• OBJECTIVE
Reproduce, word for word, the lines of the items from the one containing "The width and height of the screenshot is (876, 1328)." through the last line of the items, inclusive.

• EXCERPTED DATA
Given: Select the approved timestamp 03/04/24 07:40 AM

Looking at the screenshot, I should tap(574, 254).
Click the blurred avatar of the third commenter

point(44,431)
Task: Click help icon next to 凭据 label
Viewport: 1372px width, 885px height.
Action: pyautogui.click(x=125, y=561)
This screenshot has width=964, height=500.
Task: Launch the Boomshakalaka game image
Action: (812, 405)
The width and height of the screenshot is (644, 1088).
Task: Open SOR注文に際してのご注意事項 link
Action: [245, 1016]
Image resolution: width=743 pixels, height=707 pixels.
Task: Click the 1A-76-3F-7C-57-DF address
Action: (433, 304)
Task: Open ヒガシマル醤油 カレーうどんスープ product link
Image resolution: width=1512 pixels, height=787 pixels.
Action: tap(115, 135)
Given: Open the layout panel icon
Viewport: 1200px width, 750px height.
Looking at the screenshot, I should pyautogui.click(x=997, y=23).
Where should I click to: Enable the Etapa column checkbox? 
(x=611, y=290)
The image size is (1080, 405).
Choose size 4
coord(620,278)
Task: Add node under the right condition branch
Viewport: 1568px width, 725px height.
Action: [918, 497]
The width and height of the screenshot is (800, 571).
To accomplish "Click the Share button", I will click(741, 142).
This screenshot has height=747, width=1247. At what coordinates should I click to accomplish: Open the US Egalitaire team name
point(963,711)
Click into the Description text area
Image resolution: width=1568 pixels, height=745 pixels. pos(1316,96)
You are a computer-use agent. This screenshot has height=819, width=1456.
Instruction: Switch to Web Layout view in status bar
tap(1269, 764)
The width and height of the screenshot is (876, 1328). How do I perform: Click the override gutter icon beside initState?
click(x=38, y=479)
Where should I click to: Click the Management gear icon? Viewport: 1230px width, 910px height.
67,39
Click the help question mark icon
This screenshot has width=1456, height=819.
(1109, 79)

• WORKED SOLUTION
The width and height of the screenshot is (876, 1328). How do I perform: Click the override gutter icon beside initState?
click(x=38, y=479)
Where should I click to: Click the Management gear icon? Viewport: 1230px width, 910px height.
67,39
Click the help question mark icon
This screenshot has width=1456, height=819.
(1109, 79)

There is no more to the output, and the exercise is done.